How Fire Shapes a Forest
Scientists have studied tree fire scars, soil charcoal and wilderness pond sediment to piece together the story of how the Appalachian forest developed over the last 10,000 years. Comparing patterns among thousands of fire-scarred trees, researchers have found that fires occurred periodically, often every 3-9 years, dating back to the mid-1600s. Carbon dating of soil charcoal and pond sediment has allowed researchers to look back even further, confirming regular fire events during the last 10,000 years.
These historical fires were likely caused by a mixture of lightning strikes and intentional burns by Native Americans. Fires cleared out the forest floor, which increased plant diversity, improved browse for wildlife and made traveling easier. Early European settlers continued to use fire as a tool to shape their surroundings.
10,000 years of fire delivered a diverse ecosystem, filled with young, middle and old-growth forests. It contained open, fire-maintained woodlands and glades, thick with grasses, wildflowers and scattered trees. It also contained shady, closed-canopy forests, complete with their own suite of species. But overall, it was this mixture of open woodlands, young forest, and shady old-growth that made the Appalachians such a desirable home for so many plants and animals.
A Forest Without Fire
Just as 10,000 years of regular fire shaped the Appalachian forest, so has the last 100 years of fire suppression. The era of massive overexploitation in the Appalachians (1880s-1910s) included frequent, unnaturally intense wildfires, often set along new railroad systems that snaked between the mountains. Depleted resources and damaging fires were conflated and fire suppression became the new paradigm.

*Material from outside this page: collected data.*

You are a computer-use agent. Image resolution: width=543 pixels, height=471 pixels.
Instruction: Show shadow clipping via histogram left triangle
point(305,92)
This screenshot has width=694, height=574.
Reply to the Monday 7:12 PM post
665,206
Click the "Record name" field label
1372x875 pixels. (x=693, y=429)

After the turn of the 20th century, state and federal agencies were assigned to aggressively fight wildfires. Smokey Bear was launched as one of the most successful environmental campaigns in history. This success had unforeseen and lasting consequences
Forest fire suppression, combined with past exploitative land use, has created a less diverse forest today. The more open woodland and glade habitats are virtually non-existent. An examination of the list of species of conservation concern reveals many species that are fire-adapted.

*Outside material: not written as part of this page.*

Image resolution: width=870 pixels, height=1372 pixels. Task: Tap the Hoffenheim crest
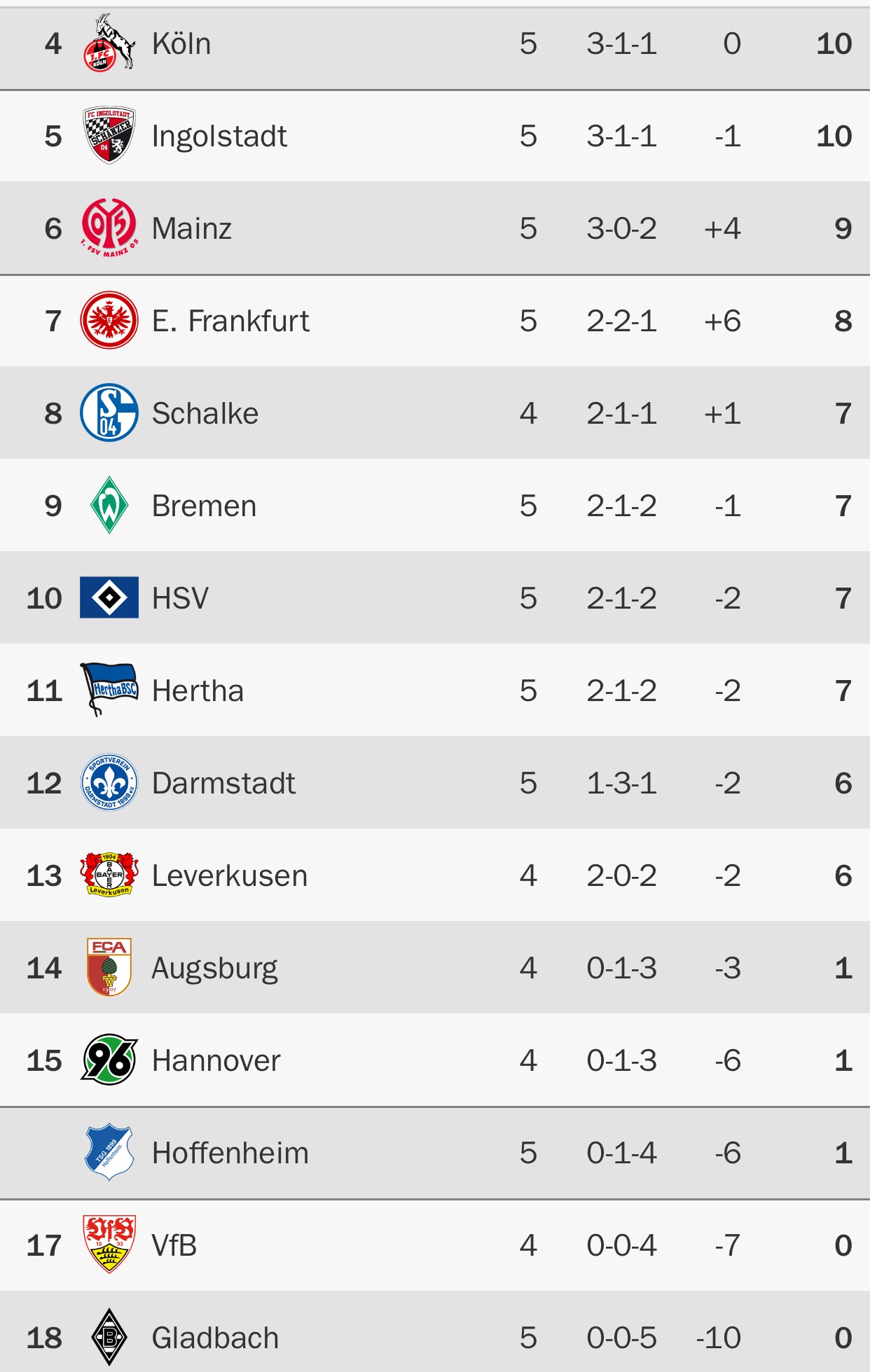(109, 1152)
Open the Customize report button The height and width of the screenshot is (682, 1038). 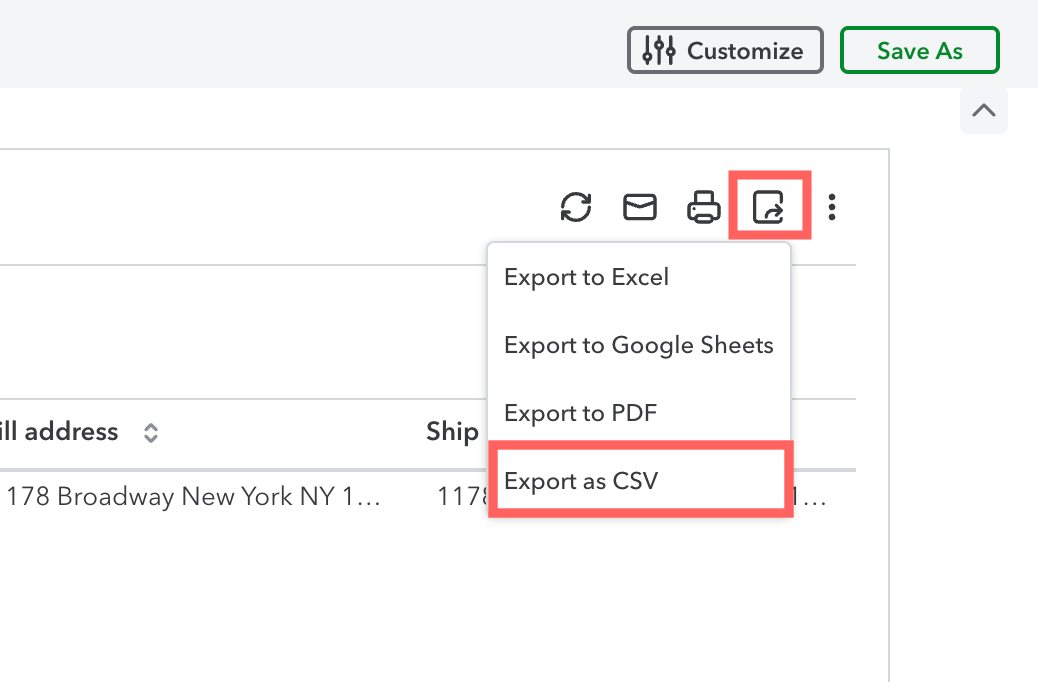725,51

One widespread and visible example is the slow shift of dominant trees species away from fire-adapted oaks and pines and towards shade-loving—but fire-averse—maples and poplar. Across the Appalachians, scientists have documented the lack of young oak and pine seedlings—the next generation of forest.
Oak trees have adapted to fire, developing features that allow them to survive and thrive in its presence: thicker bark to withstand heat and seedling taproots to enable sprouting after fire. Even oak leaves get in on the act—they dry out more quickly than the leaves of other species, making the forest floor more responsive to fire.
Once shade-loving maple seedlings are established, they crowd out oak seedlings and become the next generation of forest when the older trees die. In the oak-dominated portion of the Appalachians, this shift away from valuable oak species will have long-lasting implications for wildlife, plants and humans.
Forests that evolved with fire cannot survive without fire; neither can the birds and animals that live there. When fire is reintroduced, plants sometimes reappear where they have not been seen for decades.
A Fire Restoration Partnership
TNC has worked hard to establish a multi-agency partnership, designed to re-establish fire on a significant portion of public lands in western Virginia. This partnership, the Central Appalachian Fire Learning Network (FLN) is a collaborative effort among federal, state and private land managers to share knowledge and resources.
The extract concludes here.